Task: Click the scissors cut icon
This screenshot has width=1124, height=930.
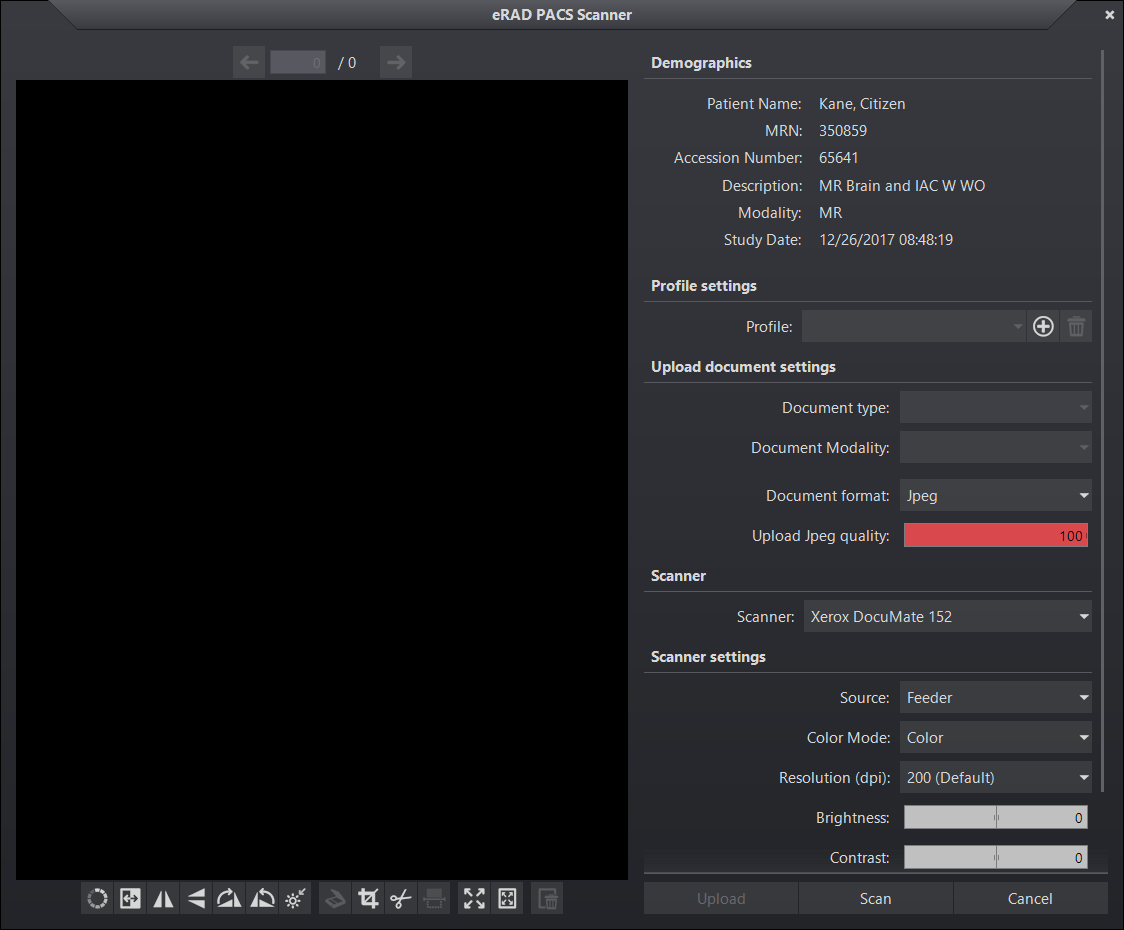Action: 401,899
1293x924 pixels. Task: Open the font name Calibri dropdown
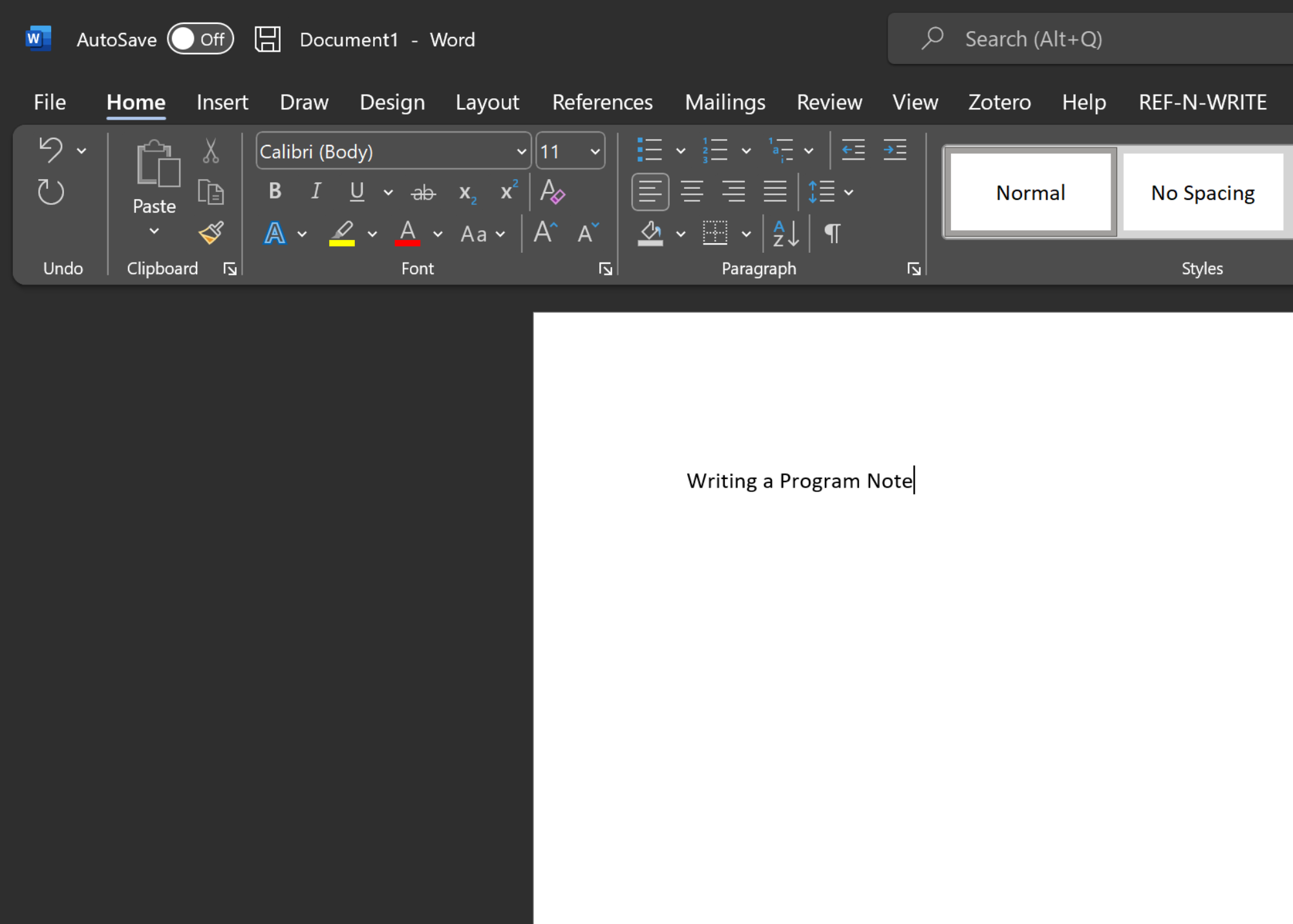[x=521, y=152]
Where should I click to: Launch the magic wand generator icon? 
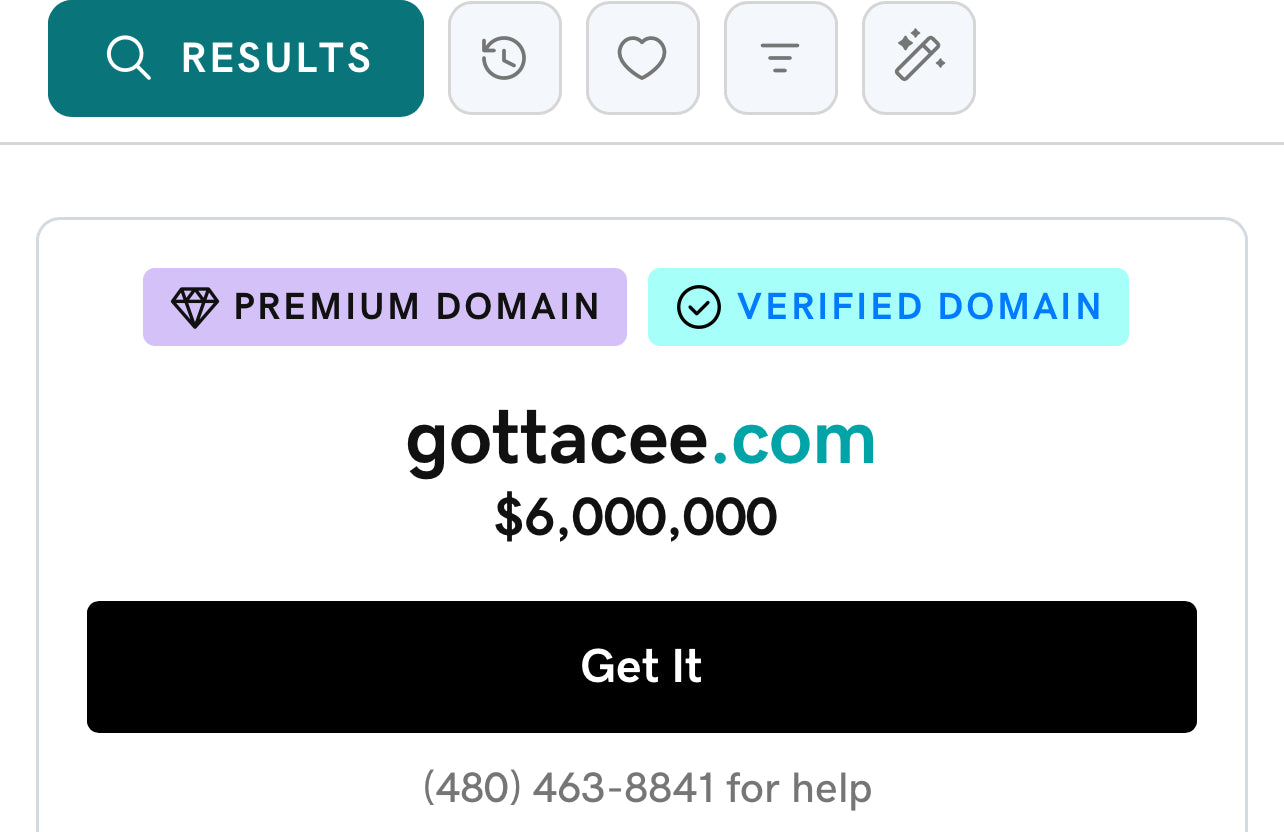click(x=918, y=58)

※

WORK TO BE COMPLETED:
Reproduce all of the data above word for word, leaving out the pictures.

ANSWER FOR THIS EXERCISE:
Task: Click the scissors cut icon
This screenshot has width=1124, height=930.
Action: 401,899
1293x924 pixels. Task: Open the font name Calibri dropdown
[x=521, y=152]
Where should I click to: Launch the magic wand generator icon? 
click(x=918, y=58)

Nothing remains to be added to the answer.